Tonight’s Lone Star semifinal match-up between North Crowley High and Duncanville will match-up the two best teams in Texas – in the regional semifinals.
"This is the match-up everybody's wanted since the beginning of the year," said Duncanville senior forward Shawn Williams told the Dallas Morning News. "It should have been a championship, but for both teams, every game in the playoffs is a championship game."
Duncanville is high school basketball royalty in Texas. The team is 35-1 this season, with the only loss coming against Oak Hill Academy back in December. Before that loss, Duncanville had won 53 consecutive games, including a 39-0 season last year that ended with a state title and a mythic national championship.
Williams is one of the top juniors in the country and will be one of the most sought after prizes in next year’s recruiting season. Arkansas, Kansas, Kentucky, Louisville and Baylor have all expressed interest in the 6-7 scorer.
But North Crowley (34-1) is far from a patsy. Crowley is led by McDonald’s All-American guard Willie Warren, who is headed to Oklahoma next year. Joining him in Norman will be senior and best friend T.J. Franklin, who was invited to walk-on at OU by coach Jeff Capel. P.J. Colley and Tony McGilveary are both solid players, and the Panthers should have a lot of confidence entering tonight’s game. During the fall preseason, North Crowley defeated Duncanville without Warren, who was at Oak Hill Academy before transferring back to North Crowley in October.
"They beat us then, but I think they still feel like they have something to prove," Williams said. "I'm expecting them to come out and play us hard, but we'll be ready."
"We're playing for a state championship. Not too many people can say they're a state champion," Warren said. "Our team wants this bad, and we want to get it for Coach [Tommy] Brakel. If I could give up the McDonald's game for state, I would."

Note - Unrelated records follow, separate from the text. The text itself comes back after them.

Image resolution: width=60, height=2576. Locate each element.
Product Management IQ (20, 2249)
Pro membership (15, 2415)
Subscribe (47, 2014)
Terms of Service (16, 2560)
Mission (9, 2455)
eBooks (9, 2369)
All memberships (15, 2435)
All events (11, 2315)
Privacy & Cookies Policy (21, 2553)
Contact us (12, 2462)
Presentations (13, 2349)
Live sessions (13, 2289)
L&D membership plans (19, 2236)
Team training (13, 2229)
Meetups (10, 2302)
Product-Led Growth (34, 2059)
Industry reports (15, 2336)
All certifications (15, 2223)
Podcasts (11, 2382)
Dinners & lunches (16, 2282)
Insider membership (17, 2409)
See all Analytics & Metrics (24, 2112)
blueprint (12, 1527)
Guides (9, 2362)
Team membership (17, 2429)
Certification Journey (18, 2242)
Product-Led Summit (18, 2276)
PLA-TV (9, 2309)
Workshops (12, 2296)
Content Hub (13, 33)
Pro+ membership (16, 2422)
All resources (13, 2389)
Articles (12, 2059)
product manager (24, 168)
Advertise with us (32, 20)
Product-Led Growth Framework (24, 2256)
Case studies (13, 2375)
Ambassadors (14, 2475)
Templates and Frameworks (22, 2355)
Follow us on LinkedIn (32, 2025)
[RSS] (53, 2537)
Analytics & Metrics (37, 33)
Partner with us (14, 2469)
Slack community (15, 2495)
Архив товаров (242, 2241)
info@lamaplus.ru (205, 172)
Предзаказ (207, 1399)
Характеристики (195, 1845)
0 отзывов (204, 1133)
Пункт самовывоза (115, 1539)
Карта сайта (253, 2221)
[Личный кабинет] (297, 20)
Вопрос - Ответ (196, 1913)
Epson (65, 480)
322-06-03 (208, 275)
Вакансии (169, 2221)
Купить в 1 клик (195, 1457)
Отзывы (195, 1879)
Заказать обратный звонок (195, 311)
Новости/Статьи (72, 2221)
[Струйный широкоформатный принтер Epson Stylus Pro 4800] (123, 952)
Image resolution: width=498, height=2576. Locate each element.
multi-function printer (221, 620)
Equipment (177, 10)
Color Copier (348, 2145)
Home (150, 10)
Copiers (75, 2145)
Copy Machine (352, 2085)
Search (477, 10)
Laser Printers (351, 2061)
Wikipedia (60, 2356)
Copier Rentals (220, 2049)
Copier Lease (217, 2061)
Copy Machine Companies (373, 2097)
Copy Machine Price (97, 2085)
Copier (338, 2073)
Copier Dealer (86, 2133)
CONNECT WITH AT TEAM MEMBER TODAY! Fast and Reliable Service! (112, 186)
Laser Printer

Should be a fun one tonight.
- Last Sunday Thurgood Marshall Academy defeated Farragut Academy to win the Chicago Public League championship. The win gave the Commandos their first city championship since 1991, when a guard by the name of Arthur Agee led Marshall downstate. If the name sounds familiar, that would be because Agee was one of the two high school players featured in the 1994 documentary “Hoop Dreams,” and the Commandos city title was one of the highlights of the movie. If you haven’t seen the movie, you’re truly missing out.